The very beginning of resistance starts with a living consciousness – a consciousness that Kashmir is an occupation and political parties are a means to strengthen the roots of Indian occupation in Kashmir. We must not forget that institutional development in occupied territories are agents of permeating the disease of corruption and educational hubs also work in subordination with the state policies as we recently saw in a recent brutal manifestation of state terrorism in the Kashmir University.

While as the Indian state is doing its best to maintain the occupational status-quo in Kashmir. We see a serious chasm in resistance camp whether it be on leadership level or in local resistance narratives. But the common Kashmiri who is suffocated between the rim and axis of resistance and occupation turns out the only loser in this political tussle. A common Kashmiri often asks himself why there is so much disunity in our resistance camp if there is same common ideological/political enemy. Some people argue that a common man doesn’t understand the indubitable problems inherent in different factions of resistance camp but then is it so deep and serious that one lakh deaths can’t even unite us.

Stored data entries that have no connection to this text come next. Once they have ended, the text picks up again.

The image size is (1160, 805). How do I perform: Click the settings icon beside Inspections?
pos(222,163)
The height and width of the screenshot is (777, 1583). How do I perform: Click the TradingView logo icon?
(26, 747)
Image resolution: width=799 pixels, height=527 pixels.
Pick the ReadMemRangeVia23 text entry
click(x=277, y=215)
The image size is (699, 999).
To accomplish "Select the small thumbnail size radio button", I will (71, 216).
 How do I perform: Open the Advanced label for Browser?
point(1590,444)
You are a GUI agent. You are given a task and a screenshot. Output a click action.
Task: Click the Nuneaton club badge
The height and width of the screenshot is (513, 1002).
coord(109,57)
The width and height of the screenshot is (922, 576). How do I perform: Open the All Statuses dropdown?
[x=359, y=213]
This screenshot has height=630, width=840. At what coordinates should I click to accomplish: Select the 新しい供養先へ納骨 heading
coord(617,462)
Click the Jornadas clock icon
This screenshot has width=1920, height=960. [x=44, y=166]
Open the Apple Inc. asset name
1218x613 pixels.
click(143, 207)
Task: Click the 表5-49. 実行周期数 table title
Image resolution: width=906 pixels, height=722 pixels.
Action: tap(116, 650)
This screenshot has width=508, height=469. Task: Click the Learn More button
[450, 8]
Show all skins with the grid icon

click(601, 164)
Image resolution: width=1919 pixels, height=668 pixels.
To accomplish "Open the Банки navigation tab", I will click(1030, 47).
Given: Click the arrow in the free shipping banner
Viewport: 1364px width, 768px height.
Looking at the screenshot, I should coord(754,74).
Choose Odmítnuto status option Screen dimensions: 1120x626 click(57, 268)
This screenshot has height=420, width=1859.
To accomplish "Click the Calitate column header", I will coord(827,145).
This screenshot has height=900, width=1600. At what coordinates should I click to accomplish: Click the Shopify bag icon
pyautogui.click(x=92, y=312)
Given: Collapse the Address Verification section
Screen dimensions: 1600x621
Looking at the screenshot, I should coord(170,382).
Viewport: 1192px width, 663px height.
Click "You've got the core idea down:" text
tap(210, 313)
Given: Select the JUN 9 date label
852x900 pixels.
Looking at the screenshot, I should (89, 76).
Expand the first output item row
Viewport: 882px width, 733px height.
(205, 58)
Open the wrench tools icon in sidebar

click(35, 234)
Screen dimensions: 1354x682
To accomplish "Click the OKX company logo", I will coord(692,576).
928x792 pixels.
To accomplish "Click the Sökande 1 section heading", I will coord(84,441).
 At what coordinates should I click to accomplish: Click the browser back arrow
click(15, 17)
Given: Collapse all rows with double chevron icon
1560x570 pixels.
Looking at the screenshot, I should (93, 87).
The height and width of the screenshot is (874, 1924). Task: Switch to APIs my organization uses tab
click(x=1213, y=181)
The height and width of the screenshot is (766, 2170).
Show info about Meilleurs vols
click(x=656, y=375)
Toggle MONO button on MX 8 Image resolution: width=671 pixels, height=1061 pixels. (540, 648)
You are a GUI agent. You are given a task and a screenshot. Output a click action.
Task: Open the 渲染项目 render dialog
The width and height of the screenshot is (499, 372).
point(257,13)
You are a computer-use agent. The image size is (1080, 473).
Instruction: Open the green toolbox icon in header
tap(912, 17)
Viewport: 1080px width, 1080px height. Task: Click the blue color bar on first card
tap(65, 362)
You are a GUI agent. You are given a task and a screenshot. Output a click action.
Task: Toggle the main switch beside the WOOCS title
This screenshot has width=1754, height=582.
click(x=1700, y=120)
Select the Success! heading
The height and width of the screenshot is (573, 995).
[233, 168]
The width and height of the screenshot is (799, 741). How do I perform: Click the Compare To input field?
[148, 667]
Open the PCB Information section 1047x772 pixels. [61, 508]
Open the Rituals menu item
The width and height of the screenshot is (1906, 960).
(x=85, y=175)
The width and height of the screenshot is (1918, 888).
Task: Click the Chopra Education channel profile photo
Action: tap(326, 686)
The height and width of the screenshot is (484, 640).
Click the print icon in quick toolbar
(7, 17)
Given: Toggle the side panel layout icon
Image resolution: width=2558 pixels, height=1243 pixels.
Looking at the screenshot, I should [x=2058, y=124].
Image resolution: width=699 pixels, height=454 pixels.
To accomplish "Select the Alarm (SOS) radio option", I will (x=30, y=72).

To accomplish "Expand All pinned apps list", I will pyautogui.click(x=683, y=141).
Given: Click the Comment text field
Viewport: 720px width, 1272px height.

What Kashmir as a nation needs is a critical engagement with the evil designs of our occupier and response from the occupant to understand his role and possible possibilities of attaining that utopia which seems a distant reality for the native. An ideological commitment with the cause should be given precedence over the emotional attachment and response which is only possible if we start understanding and analyzing both the narratives.